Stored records

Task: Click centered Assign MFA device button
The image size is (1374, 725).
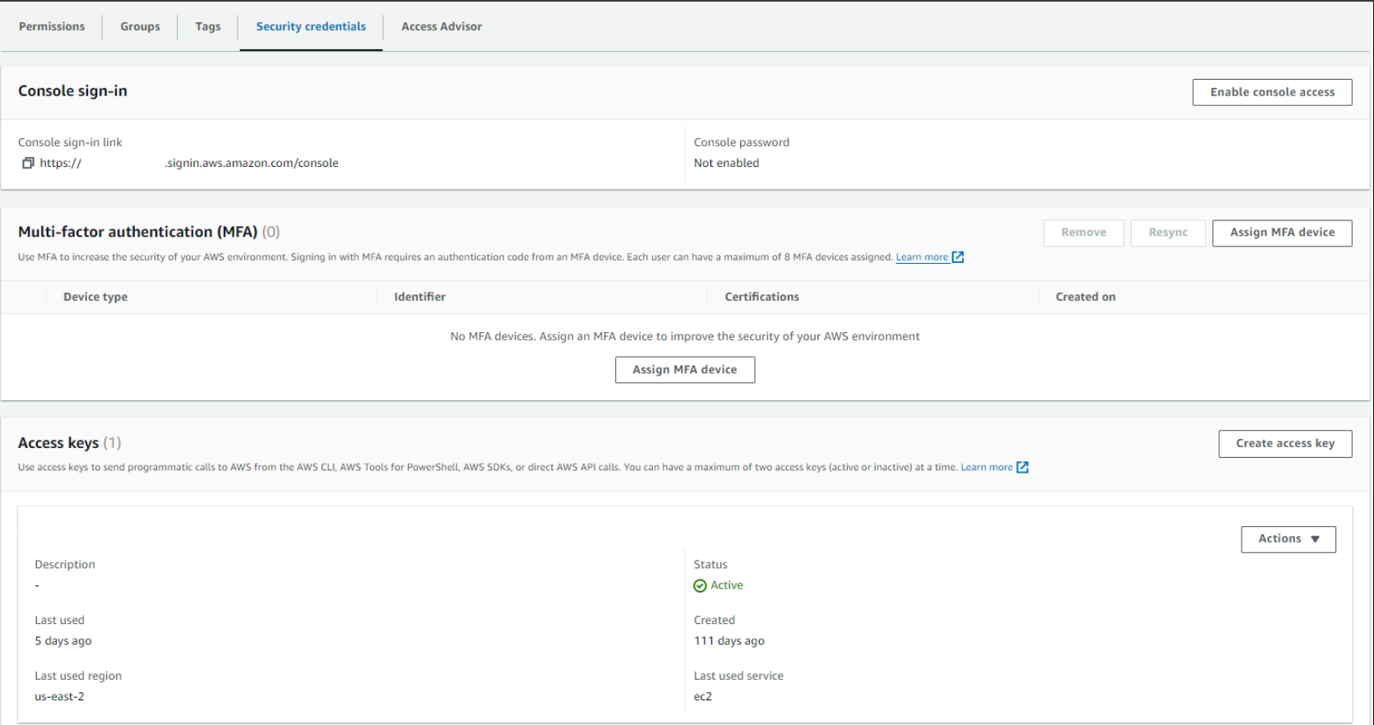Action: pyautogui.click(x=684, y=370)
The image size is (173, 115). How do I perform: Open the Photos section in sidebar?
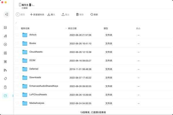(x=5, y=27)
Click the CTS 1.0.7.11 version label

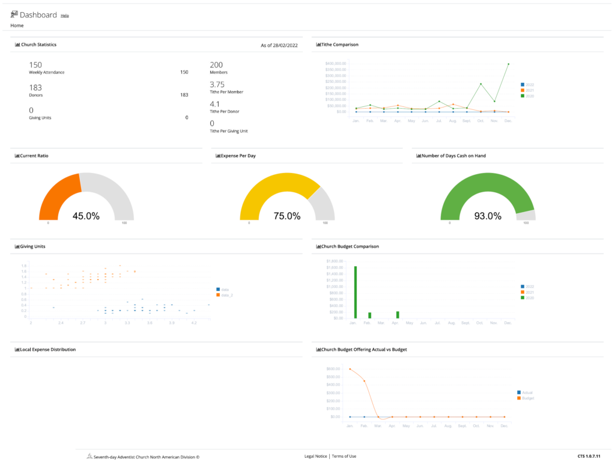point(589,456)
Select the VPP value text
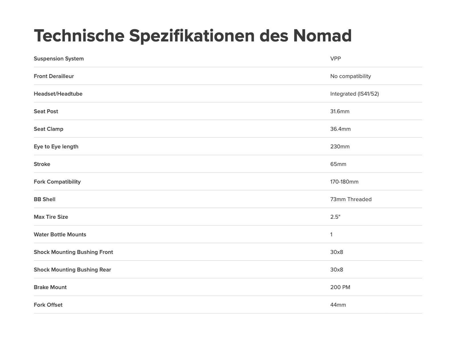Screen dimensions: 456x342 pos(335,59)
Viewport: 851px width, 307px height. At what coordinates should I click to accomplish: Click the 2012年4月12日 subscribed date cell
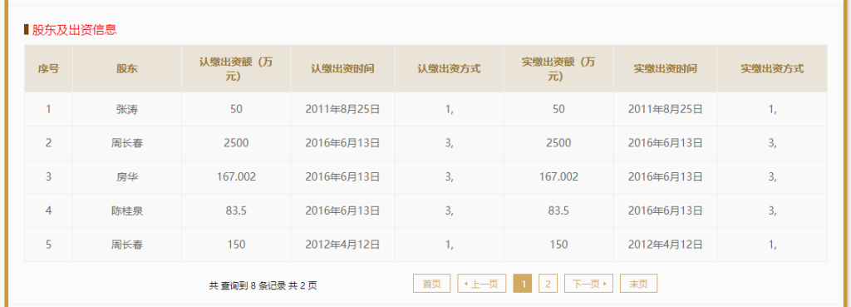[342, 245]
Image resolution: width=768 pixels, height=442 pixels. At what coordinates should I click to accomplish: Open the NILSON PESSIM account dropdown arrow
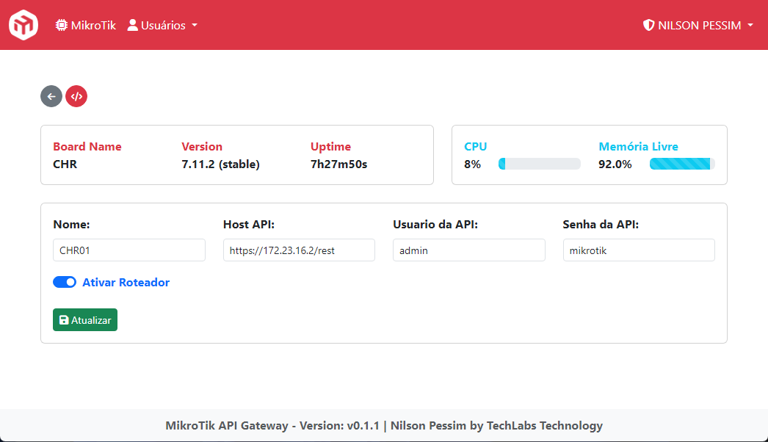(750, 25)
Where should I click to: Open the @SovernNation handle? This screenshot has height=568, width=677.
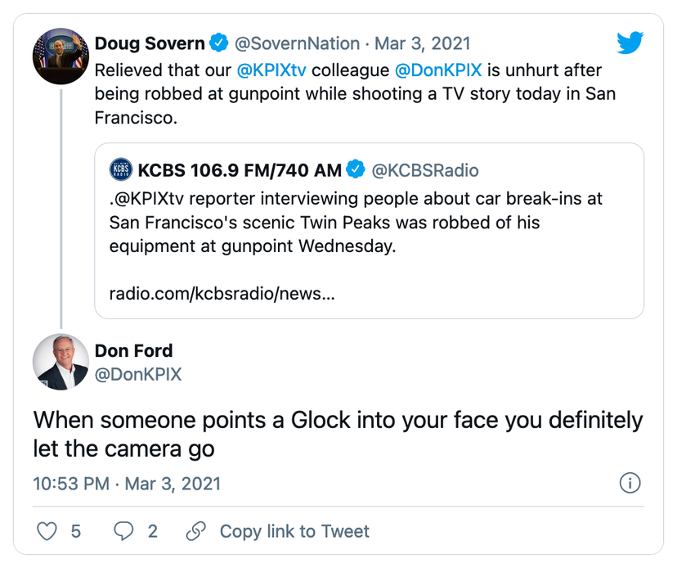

> [Activity] Repeat only the lines from the one holding "Image resolution: width=768" through the last line of the data, inclusive. Keep the pictures out.

> [Answer area]
Image resolution: width=768 pixels, height=442 pixels. At what coordinates should I click to accomplish: Open the NILSON PESSIM account dropdown arrow
(750, 25)
Where should I click to: Open the @SovernNation handle? This screenshot has height=568, width=677.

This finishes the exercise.